Unfortunately, the reporter concerned did not report this incident to us, so we do not have any internal reporting open on this incident, which is unfortunate because it is then missed from our own internal safety committee meetings. [In fact, the reporter says he did discuss the incident with the Chief Instructor and so it is not clear why this was not passed on formally within the company]. As the reporter suggests, it was an exceptionally busy day here at [Skydiving airfield], right in the middle of a heat wave. A busy day like this sees an aircraft drop occur approximately every 8mins overhead our PLA. Sometimes the time between drops is a little shorter and other times a little longer as there are a huge list of variables that can alter the separation time. During these busy days, we operate with a minimum of 2 people on Drop Zone (DZ) Control at all times, one person responsible for the air-to-ground communication and a second person responsible for checking the parachutes are open safely and landing safely. These two people regularly swap roles to avoid fatigue, and other staff swap in from time to time to give breaks throughout the day. But it is a busy job, with a lot of pressure. On this particular day, the main DZC was our Chief Instructor, who is highly experienced. The other two DZCs were of equal experience, one being our Deputy Chief Instructor and the other being our Chief Pilot. When we are running at high capacity we ensure that we staff our DZ Control with as experienced a team as possible. But that being said, it appears that perhaps on this occasion the reporter was unhappy with the separation and we will thoroughly take this on board and discuss it.
One of the difficult parts of a report like this is that it is hard to actually measure or quantify the distances both laterally and vertically between the groups. In controlled airspace, aircraft are visual to the controllers via all sorts of Electronic Conspicuity equipment and a controller is able to see precise details of their speeds, altitudes and headings. Our DZCs have to look at canopies in the sky and make a visual assessment (based on their experience) as to the heights of the canopies to ensure that the airspace is clear for the next aircraft to drop. This system is not fool-proof, and it is possible that on this occasion the separation between the groups was less than it would have been. Whilst the reporter is correct that the DZC should not have given a clear drop to [Aircraft 2] until all skydivers were clear from the previous lift, they must appreciate how difficult a task it is to be completely accurate in their assessment of the height of a canopy. It is an unfortunate reality of a large multi-aircraft operation that there will regularly be skydivers from a previous lift at a lower altitude under the canopy when the next lift is opening. The DZC would have made their best visual assessment and deemed the airspace to be suitably clear, but without having data, that assessment will always be a visual “eyeball” assessment based on experience.

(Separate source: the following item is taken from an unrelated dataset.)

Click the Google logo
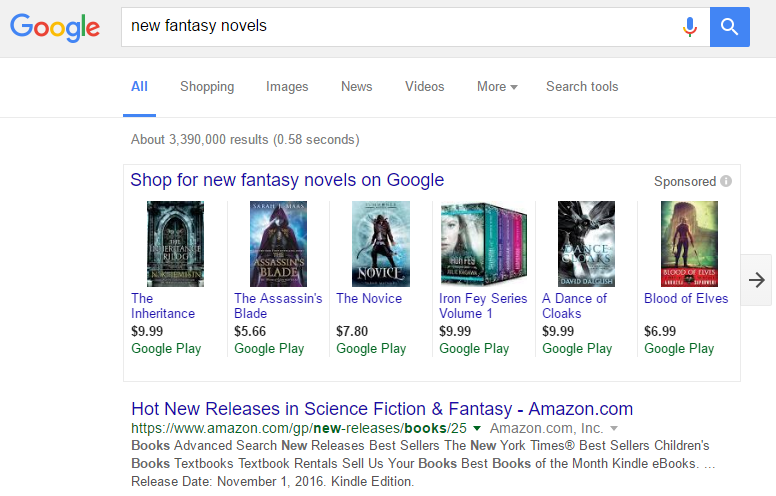The width and height of the screenshot is (776, 496). (55, 27)
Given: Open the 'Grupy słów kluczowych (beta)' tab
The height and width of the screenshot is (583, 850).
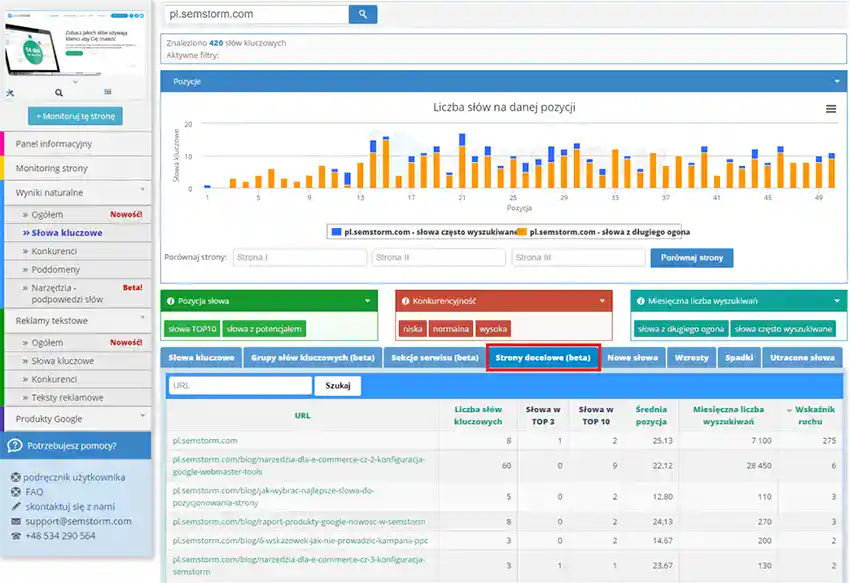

As an additional measure, to assist our controllers, our aircraft are all equipped with EC systems and each pilot works to separate themselves by altitude from one another. The typical rule of thumb is that we maintain a minimum of 5000ft separation in the climb, which is approximately 6mins of flight time as a minimum. Whilst this is a little closer than the “ideal” 8mins, we find that it is the best balance of the variables in our operation. We believe that this system works well to alleviate some of the pressure on the DZC as the aircraft are already reasonably well spaced before they are requesting a clearance to drop. As part of our DZ Resource Management (our own internal CRM training), we have discussed how to share the workload and reduce the pressure on the DZC from the aircraft. One of the topics in this year’s recurrent training was “How can we avoid overloading the DZC” which led to an open discussion about the 5000ft / 6mins climb separation and the pilots offering practical solutions (like entering a hold at 10,000ft to build separation when they can sense the DZC is overloaded).